When differentiating a function like \(-\sin x + \cos x\), trigonometric derivatives are applied to each component. Each term is handled separately followed by combining their respective derivatives. This method helps in dissecting complex trigonometric functions into manageable parts, making the differentiation process straightforward.

Even though the exercise here doesn’t directly use the chain rule, understanding this principle is essential in calculus. The chain rule is used to differentiate compositions of functions, i.e., functions inside of other functions. It is expressed in a straightforward manner: if you have a function \(y = f(g(x))\), the derivative \(dy/dx\) is found by multiplying the derivative of the outer function by the derivative of the inner function. Mathematically, it's represented as: \(\frac{dy}{dx} = f'(g(x)) \cdot g'(x)\). Suppose you have a trigonometric function that is composed, for example, \(\sin(2x)\). The chain rule tells us that we first differentiate \(\sin\) with respect to its argument \(2x\), giving \(\cos(2x)\), and then multiply by the derivative of \(2x\), which is \(2\). Thus, the derivative of \(\sin(2x)\) is \(2\cos(2x)\).The chain rule is a powerful tool, allowing us to break down complex derivatives step by step.

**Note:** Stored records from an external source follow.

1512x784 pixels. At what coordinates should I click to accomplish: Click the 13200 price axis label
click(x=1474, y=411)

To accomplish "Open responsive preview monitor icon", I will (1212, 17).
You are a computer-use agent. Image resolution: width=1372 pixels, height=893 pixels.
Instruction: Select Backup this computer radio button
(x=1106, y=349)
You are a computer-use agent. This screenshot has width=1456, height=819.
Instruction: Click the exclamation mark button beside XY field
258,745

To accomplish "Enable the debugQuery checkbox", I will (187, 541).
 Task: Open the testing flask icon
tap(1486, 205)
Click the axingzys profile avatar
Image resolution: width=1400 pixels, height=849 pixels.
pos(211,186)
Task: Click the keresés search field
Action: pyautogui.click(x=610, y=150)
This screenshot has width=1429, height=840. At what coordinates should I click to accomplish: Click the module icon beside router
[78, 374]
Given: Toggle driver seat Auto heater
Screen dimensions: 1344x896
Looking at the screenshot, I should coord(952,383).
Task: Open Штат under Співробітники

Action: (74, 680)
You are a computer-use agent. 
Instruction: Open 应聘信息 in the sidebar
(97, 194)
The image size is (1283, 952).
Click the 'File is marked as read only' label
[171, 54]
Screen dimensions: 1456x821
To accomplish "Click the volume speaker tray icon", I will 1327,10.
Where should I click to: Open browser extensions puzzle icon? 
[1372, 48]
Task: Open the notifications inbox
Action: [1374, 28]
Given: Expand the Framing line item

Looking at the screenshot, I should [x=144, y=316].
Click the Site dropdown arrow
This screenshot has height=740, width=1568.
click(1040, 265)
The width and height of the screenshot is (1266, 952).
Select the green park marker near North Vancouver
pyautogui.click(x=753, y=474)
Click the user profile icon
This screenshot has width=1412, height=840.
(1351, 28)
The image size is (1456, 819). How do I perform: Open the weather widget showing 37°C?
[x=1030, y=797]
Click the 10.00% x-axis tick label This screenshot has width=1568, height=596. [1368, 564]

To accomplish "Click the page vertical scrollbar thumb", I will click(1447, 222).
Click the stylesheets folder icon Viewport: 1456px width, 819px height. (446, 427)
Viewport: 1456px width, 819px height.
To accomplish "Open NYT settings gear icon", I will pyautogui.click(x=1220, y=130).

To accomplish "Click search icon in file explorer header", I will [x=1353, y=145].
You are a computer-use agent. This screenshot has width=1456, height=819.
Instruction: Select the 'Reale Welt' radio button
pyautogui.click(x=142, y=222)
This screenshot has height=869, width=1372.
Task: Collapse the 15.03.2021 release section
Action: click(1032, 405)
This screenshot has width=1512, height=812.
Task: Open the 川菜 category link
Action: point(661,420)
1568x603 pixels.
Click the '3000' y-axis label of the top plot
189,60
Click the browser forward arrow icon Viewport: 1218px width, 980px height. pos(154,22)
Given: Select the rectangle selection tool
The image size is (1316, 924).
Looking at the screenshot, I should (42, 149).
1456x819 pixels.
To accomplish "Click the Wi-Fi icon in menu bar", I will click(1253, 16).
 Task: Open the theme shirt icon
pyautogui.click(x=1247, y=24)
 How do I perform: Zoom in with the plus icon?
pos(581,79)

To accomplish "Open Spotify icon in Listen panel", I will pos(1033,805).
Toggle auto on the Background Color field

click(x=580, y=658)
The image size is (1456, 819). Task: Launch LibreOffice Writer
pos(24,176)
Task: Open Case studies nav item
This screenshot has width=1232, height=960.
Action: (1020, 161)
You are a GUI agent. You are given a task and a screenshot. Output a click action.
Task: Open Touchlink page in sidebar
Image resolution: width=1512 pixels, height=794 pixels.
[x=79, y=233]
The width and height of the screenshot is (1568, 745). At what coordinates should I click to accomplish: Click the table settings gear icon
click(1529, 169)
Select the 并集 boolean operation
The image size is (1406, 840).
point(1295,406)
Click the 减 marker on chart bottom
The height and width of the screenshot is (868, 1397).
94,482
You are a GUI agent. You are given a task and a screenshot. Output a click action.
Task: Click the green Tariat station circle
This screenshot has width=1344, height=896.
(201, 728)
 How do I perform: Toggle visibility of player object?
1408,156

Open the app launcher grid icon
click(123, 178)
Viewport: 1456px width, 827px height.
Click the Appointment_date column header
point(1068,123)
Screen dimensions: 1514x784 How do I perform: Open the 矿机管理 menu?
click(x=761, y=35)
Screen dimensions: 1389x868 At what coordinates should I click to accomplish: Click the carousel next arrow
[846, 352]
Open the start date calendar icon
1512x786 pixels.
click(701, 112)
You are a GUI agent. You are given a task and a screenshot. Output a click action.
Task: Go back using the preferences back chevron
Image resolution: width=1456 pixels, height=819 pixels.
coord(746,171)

The calculus process for finding derivatives involves several important steps, which can be broken down to simplify complex problems. These steps include identifying the components, applying differentiation rules, and combining results effectively. Each derivative problem has its unique aspects, but the process remains largely consistent.1. **Identify the terms** - First, break down the function into its basic components. In our example, the function \(f(x) = -\sin x + \cos x\) is divided into two trigonometric parts. 2. **Apply derivatives** - Use known differentiation rules, like those for trigonometric functions, to find the derivative of each term separately. 3. **Combine results** - Once each part is differentiated, combine them to get the complete derivative of the function. This process is linear and helps ensure accuracy by working through each element individually.The calculus process is systematic, making tasks like trigonometric differentiation more approachable, and it serves as a foundation for solving a wide variety of problems across calculus.